Richard Dawkins and others are often quoted as saying that faith and science are not compatible because science makes conclusions based on evidence, where as faith makes conclusions despite evidence. I tend to disagree with this notion, because I feel that to develop faith it cannot be built on nothing. In my experience what people disagree on is what people consider evidence. I wrote about this previously here and here. A large of the aim of religious institutions in keeping members of their faith is to discredit contrary evidence. If the evidence against what you have faith in seems faulty you are less likely to let it change your mind. But we’ve all had changes of faith as evidence is presented to us. What happens if that friend lets us down a few times? Chances are, our faith in them will be lessened. What happens if we start getting inundated with all the evil that happens in the world? We start to lose our faith and optimism in humanity. What can happen when let ourself down? We start to lose faith in ourself, which is often a scary place emotionally to be at. I think faith is born honestly in most cases, and I think if left unhindered we would adjust the things we have faith in over time as we continue to question, experience and learn. The important part is that faith should be changeable and it should be personal.
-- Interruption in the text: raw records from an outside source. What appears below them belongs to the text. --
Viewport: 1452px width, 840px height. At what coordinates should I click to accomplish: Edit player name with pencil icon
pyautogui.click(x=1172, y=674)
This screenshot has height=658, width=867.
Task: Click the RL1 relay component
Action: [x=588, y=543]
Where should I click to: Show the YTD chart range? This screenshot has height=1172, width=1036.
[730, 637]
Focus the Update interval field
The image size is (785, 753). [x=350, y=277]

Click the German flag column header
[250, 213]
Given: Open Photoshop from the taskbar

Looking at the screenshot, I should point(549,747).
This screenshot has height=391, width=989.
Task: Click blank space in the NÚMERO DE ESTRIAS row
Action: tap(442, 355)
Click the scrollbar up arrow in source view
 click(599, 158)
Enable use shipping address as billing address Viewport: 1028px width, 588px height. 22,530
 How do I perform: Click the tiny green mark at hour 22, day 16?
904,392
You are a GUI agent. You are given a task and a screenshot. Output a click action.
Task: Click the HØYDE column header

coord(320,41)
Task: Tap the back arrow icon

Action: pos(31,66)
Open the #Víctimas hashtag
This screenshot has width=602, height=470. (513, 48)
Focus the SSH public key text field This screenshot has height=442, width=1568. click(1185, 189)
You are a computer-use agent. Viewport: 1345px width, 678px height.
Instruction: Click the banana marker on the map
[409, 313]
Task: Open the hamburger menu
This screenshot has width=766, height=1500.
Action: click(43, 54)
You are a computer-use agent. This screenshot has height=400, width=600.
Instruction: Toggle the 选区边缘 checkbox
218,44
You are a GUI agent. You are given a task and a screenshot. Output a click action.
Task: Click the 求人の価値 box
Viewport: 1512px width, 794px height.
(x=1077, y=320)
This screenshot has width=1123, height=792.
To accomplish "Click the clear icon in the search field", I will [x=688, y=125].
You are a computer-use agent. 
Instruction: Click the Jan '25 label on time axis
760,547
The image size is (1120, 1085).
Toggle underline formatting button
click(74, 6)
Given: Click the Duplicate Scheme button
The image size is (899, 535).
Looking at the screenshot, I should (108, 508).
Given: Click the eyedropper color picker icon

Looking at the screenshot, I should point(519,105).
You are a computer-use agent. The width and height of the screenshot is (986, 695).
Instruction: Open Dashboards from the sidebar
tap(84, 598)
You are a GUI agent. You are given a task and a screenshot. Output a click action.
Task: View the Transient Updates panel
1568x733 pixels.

When we indoctrinate children about what they should have faith in this is from a developmental context abusive, because the stronger our faith becomes in something, the less likely we are able to adjust it over time because of how beliefs work in our brain. The inability to change what we have faith in as we experience and learn new things leads to an unhealthy conflict: the struggle to remain static in a dynamic world. I think some people might wonder, what is the point of having faith if it may change some time in the future? Because the world may seem chaotic, painful and beyond comprehension at times, it makes some sense to have faith in an order, an intention, or a purpose that is forever and unchangeable. However, it’s only a convenient illusion that will become harder and harder to maintain with time without willfully ignoring contrary evidence.

There are no guarantees in life and it’s okay to be wrong about what you put your faith in. Everybody has been wrong about things before. Being wrong is one of the greatest shared human experiences. I do understand, however, that it can be distressing to admit when we are wrong about things, even more so when we invest a lot of time into having faith about someone or something. Faith as a result is perhaps the trickiest of all the qualities I’ve discussed so far because it can cause us to double down even when the odds are against us. In my opinion the thing to keep in mind is to let your faith work for you, and to not let your faith gain mastery over you. And don’t expect others to share your faith. That’s simply not realistic. But if I were to pick some basic things to have faith in, it would be this:

  1. Change is inevitable
  2. You have it in you to deal with that change
  3. Everything will be alright because changing what you have faith in is not a loss, it’s a gain – for you must have learned something new in order to get to where you are now.